カツラの新緑を通して林内に降り注ぐ初夏の光は、森の中も清冽な小川も、本当にエメラルドグリーンに染めてしまいます。いつの間にか、カラマツの梢からのぞいていた青空が厚い雲に覆われると、葉に当たる雨音がだんだんと大きく響いてきます。そして遠い雷鳴・・・・。
森でコクワやヤマブドウを食べ、川で魚採りに熱中する子供らの歓声や活き活きとした瞳も忘れられません。彼らが去った後、過ぎゆく夏と子ども達を惜しむかのように両岸に響いていた蝉の声、帰り道の夕焼け・・・ みんな夢のまた夢といったところでしょうか。
去る6月の「木育ファミリー」総会後に開かれた「ブルーレイバン」のコンサートは、当別町の、今は廃校となった木造校舎で開かれました。初夏の爽やかな陽光と風の中で、すばらしい一時でした。ところで、ここで使われていた楽器がとても気になっていました。筒状の金属の片方に耳を当て、筒を傾けると、中から流水が金属に反響して、ボコボコと音がします。何とも懐かしく心が解放されるような良い響きでした。
いろいろ調べた結果、これは民族楽器演奏家、丸山祐一郎さんの創作楽器「水カンリンバ」であることがようやく判りました。作り方もインターネットに出ていますが実に簡単です。楽器としては、リングプルを鍵盤として利用するようですが、私はあの不思議な水音だけで十分、日々繰り返される、気の強い嫁と姑(母)のつまらないバトルに憔悴しきった心を癒しています。

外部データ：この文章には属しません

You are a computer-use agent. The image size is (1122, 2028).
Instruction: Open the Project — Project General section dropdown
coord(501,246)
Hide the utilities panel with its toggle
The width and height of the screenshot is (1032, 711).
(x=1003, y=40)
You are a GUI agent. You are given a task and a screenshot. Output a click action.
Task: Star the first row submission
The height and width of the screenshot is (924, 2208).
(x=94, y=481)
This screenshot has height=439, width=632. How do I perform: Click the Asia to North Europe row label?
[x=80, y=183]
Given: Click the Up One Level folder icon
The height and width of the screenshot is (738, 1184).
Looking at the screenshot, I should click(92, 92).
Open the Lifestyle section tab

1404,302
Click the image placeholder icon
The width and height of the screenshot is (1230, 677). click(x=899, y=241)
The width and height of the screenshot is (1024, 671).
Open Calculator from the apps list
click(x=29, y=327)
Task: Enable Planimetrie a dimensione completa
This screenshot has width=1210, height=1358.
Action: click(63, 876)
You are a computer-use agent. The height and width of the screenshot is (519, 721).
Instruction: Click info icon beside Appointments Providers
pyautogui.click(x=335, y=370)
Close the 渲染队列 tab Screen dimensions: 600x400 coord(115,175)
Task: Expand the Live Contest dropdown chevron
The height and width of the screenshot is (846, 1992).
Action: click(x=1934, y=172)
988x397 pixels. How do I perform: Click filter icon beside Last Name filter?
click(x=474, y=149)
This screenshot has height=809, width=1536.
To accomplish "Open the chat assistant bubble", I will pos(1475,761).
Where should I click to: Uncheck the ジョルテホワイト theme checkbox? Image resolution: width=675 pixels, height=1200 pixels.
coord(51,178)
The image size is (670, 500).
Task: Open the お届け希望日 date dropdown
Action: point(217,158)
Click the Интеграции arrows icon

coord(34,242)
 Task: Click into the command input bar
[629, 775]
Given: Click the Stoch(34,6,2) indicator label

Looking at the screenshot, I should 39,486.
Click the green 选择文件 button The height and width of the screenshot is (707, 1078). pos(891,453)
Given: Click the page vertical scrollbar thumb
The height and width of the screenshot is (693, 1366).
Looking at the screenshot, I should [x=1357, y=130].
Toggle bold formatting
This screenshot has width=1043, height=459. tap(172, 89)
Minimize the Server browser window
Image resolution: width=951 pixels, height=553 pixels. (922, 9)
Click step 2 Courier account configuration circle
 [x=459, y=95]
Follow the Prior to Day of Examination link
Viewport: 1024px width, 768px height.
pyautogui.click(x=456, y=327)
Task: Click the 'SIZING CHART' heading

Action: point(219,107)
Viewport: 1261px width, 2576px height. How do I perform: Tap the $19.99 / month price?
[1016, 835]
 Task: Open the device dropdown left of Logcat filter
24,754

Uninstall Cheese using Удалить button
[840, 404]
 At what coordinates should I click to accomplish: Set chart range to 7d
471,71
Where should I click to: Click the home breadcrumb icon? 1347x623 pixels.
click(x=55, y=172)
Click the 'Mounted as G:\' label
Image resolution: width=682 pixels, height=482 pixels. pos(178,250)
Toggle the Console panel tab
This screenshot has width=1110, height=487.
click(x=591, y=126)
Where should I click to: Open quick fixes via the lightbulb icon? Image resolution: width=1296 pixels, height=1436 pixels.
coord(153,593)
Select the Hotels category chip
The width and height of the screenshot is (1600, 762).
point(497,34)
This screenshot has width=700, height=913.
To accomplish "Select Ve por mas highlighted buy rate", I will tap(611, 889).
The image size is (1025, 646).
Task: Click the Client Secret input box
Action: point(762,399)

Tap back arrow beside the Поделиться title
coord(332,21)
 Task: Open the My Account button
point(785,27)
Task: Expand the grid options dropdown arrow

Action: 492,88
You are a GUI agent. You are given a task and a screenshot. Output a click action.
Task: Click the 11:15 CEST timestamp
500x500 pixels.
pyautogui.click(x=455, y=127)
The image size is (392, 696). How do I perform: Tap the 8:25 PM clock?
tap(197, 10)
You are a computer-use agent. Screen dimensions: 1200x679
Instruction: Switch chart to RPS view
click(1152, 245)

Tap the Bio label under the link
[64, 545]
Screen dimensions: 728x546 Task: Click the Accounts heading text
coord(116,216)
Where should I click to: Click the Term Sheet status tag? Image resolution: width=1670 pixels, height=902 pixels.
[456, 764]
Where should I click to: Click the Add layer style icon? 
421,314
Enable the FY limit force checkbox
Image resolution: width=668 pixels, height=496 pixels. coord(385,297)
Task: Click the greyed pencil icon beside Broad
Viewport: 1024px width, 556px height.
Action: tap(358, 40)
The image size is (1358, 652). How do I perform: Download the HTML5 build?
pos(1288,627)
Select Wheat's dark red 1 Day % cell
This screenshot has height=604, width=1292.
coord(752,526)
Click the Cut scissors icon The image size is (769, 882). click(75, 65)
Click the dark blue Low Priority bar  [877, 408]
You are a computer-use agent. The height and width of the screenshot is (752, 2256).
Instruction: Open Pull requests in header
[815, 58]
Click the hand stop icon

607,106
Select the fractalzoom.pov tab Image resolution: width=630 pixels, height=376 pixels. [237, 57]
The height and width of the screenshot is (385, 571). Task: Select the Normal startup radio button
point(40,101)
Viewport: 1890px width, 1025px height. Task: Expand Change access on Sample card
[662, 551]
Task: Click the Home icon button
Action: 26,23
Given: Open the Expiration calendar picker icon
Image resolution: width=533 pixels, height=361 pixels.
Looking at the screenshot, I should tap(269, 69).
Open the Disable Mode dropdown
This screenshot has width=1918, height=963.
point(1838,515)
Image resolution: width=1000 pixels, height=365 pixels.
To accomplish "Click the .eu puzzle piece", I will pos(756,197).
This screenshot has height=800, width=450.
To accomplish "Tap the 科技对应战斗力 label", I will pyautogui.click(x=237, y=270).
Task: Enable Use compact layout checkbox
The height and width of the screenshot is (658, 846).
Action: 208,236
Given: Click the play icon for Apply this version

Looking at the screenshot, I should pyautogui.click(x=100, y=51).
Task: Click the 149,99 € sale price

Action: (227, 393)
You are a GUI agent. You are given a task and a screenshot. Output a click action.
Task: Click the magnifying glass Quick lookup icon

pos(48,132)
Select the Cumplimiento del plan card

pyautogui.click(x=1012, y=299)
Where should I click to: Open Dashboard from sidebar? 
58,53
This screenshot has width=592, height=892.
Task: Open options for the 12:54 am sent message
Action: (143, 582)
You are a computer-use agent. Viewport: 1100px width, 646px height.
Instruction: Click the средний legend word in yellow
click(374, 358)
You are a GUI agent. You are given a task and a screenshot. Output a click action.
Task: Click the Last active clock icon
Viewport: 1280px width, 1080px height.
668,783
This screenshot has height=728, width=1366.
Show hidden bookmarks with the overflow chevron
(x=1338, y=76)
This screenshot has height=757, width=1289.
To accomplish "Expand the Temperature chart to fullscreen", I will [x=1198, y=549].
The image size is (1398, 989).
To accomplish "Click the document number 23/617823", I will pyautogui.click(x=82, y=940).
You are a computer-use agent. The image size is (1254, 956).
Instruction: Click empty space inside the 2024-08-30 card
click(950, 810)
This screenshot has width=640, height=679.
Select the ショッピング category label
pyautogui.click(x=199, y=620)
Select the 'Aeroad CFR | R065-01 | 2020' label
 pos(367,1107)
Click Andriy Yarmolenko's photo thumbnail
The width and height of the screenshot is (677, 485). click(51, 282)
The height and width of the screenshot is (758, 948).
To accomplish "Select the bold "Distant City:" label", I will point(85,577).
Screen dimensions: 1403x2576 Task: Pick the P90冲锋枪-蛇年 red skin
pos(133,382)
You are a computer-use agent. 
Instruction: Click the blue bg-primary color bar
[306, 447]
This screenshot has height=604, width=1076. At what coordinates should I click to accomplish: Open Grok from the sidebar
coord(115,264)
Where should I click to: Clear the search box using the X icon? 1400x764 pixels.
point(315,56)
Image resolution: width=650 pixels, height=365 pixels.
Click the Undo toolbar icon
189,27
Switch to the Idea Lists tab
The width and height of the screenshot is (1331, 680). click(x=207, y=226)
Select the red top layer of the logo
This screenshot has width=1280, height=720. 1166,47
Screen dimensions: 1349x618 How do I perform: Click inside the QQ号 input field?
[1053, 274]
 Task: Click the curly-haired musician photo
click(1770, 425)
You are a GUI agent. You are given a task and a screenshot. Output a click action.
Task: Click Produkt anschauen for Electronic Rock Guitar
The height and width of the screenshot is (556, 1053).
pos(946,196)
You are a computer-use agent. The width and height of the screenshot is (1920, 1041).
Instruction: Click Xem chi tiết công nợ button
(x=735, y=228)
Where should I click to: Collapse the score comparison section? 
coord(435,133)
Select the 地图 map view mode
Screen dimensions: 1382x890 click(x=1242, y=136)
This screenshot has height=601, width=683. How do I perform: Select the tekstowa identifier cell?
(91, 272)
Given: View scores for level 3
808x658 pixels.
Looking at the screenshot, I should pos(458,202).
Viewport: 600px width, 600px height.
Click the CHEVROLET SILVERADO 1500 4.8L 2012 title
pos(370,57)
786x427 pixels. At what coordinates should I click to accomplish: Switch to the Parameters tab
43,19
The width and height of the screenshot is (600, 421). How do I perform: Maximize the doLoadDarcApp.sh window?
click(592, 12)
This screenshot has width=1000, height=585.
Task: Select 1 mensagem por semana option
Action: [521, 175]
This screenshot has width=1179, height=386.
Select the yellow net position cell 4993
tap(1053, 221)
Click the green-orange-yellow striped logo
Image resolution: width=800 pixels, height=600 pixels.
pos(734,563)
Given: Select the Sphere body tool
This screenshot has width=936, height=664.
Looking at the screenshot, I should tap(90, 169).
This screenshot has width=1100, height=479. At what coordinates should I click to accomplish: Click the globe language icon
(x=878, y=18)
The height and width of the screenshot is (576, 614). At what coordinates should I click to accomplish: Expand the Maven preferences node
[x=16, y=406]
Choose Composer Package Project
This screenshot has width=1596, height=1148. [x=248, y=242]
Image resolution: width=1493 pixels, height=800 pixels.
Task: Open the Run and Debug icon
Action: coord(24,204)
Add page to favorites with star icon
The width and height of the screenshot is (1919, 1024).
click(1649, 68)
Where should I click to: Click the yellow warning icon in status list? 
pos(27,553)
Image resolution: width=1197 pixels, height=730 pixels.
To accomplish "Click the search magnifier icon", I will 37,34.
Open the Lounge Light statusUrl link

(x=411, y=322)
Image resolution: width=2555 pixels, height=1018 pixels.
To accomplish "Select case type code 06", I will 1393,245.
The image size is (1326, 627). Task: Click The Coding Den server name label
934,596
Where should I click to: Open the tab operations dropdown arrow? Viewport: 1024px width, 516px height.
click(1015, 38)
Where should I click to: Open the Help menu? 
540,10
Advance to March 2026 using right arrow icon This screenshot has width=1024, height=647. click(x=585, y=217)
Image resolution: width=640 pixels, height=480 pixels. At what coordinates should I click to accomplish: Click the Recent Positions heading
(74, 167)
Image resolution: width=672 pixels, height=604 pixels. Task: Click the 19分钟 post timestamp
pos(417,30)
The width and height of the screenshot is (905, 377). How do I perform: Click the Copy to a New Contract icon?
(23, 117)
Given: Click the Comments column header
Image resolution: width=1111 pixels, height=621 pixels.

老若男女を問わず、肉体的にも精神的にも問題のある人たちが増えているような気がしますが、これには食の乱れだけではなく巷に氾濫する不快な音も影響していると言えば言い過ぎでしょうか。「木育」のめざすもののひとつに「五感とひびきあう感性」がありますが、自然の中の良い音に親しんだり、美しい音楽を聞くのもりっぱな「木育」なのですね。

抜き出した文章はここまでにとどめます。